July 1 is fast approaching, bringing a new fiscal year for many libraries around the country. However, that’s the only certainty in many communities as advocates tenaciously continue their campaigns to keep as many library facilities open and staffed as possible.
- The libraries of New York City, Brooklyn, and Queens are rallying supporters on the front pages of their websites and elsewhere online to keep public attention on a threatened $81-million cut to the three systems that would close more than a dozen branches, drastically reduce service hours, and eliminate the jobs of hundreds of library workers. While library administrators continue making their case to elected officials in public testimony and behind closed doors, grassroots advocates have organized a 24-hour “We Will Not Be Shushed” read-in from 5 p.m. Eastern June 12 to 5 p.m. June 13 on the steps of Brooklyn Public Library’s Central Library.
- State legislators in New Jersey have been indicating their support for restoring at least some of the $10.4 million in state aid to public libraries that Gov. Chris Christie has removed from the FY2011 budget. "It's still early in the dance," Assembly Speaker Sheila Oliver (D-Essex) said in the June 6 Newark Star-Ledger of negotiations that are anticipated to culminate in a budget passed by June 24 for the governor's signature.
- Although the board of the Boston Public Library approved the closure of four libraries in April as a less draconian solution to the city’s fiscal woes than shuttering up to 10, the library Friends remain determined to keep as many of the targeted four facilities open as possible.
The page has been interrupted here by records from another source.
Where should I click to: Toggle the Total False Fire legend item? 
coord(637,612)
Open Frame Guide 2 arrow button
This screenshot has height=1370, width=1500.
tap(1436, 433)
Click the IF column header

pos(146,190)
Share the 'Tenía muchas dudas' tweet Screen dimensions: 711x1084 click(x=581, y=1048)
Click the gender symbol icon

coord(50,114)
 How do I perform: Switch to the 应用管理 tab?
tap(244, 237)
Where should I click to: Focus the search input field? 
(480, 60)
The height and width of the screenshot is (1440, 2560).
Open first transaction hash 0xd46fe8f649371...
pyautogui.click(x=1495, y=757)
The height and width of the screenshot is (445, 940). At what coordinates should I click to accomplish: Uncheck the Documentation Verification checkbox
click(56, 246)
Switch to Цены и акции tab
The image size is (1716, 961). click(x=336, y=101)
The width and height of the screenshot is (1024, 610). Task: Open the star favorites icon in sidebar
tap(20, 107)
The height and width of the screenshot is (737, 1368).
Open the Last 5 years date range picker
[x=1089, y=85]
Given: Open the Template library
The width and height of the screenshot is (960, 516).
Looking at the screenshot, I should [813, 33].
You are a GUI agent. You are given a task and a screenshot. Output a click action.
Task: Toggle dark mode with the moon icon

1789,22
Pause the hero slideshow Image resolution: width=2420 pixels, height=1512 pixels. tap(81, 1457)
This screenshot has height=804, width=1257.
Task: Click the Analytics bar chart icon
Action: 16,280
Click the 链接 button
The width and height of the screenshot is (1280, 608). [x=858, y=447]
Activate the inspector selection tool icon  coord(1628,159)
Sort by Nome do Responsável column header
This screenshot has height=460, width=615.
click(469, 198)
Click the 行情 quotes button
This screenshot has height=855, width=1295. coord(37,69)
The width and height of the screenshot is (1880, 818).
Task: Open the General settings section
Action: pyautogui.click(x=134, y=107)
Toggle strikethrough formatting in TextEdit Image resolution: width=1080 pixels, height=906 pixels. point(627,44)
More than 200 library lovers gathered June 3 in front of city hall to express opposition to the closures, and heard from several sympathetic elected officials. “We’re going to say no, they don’t have to close,” Massachusetts State Rep. Linda Dorcena Forry (D-Suffolk) told advocates outside the building. Inside, Council member Mark Ciommo asserted to library CEO Amy Ryan, “We can find a way to keep these libraries open,” according to the June 4 Boston Globe.
- As library leaders at Charlotte (N.C.) Mecklenburg Library prepare to close three branches June 19 and lay off at least 100 workers, administrators continue to tally one-time commitments from area funding authorities in hopes of plugging a $17.7-million hole in the library’s FY2011 budget. The city of Charlotte has pledged $1.4 million, contingent on at least four county municipalities pitching in as well. In turn, Mecklenburg County has voted to restore $3.5 million of the 45.5% it has slashed, so long as trustees consider consolidating within county government services such as IT and human resources. That leaves officials scrambling to find more cost savings and cash infusions before June 24, when the library board must approve a final budget. In the meantime, library spokesperson Cordelia Anderson told American Libraries, “214 staff have received pre-notification letters, and will learn later in June whether they are actually being laid off.”
- Los Angeles Public Library workers and patrons are maintaining their months-long effort to stave off layoffs, closings, and reduced hours. Two days after the City Council approved a budget June 6 that cuts library revenue 11%, the Librarian’s Guild, which represents LAPL workers, posted a news alert entitled “Still Waiting—But Not Passively.” The update assures readers that “negotiations are still going on” to restore funding and retain jobs.
- The Siskiyou County (Calif.) Board of Supervisors is scheduled to vote June 15 on its FY2011 budget, which is $3.7 million shy of balancing. County Administrator Brian McDermott has recommended closing the 11-branch system in order to save $712,000.
- The May 18 defeat of a measure to create a library district in Hood River County, Oregon, has made the June 30 closure of the area’s three libraries inevitable. Officials had gone to voters after the county commission agreed in September 2009 to zero out the libraries’ entire $732,000 budget as of FY2011. However, a June 8 brainstorming session to reinstate services drew 125 people determined to find an alternative fiscal model. “Whatever you do, don’t sell the building,” Hood River County Library Foundation President Virginia Hosford said in the June 9 Hood River News, referring to the only stand-alone library facility in the county of some 20,000 residents.